Direction:
Please print every row below word for word, keeping each one unchanged.

Records from a dataset:
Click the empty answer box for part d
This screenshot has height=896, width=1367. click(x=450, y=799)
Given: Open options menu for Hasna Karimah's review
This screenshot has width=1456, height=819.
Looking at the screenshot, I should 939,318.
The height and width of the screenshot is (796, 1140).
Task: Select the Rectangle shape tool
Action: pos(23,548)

Expected answer:
Click the empty answer box for part d
This screenshot has height=896, width=1367. click(x=450, y=799)
Given: Open options menu for Hasna Karimah's review
This screenshot has width=1456, height=819.
Looking at the screenshot, I should 939,318.
The height and width of the screenshot is (796, 1140).
Task: Select the Rectangle shape tool
Action: pos(23,548)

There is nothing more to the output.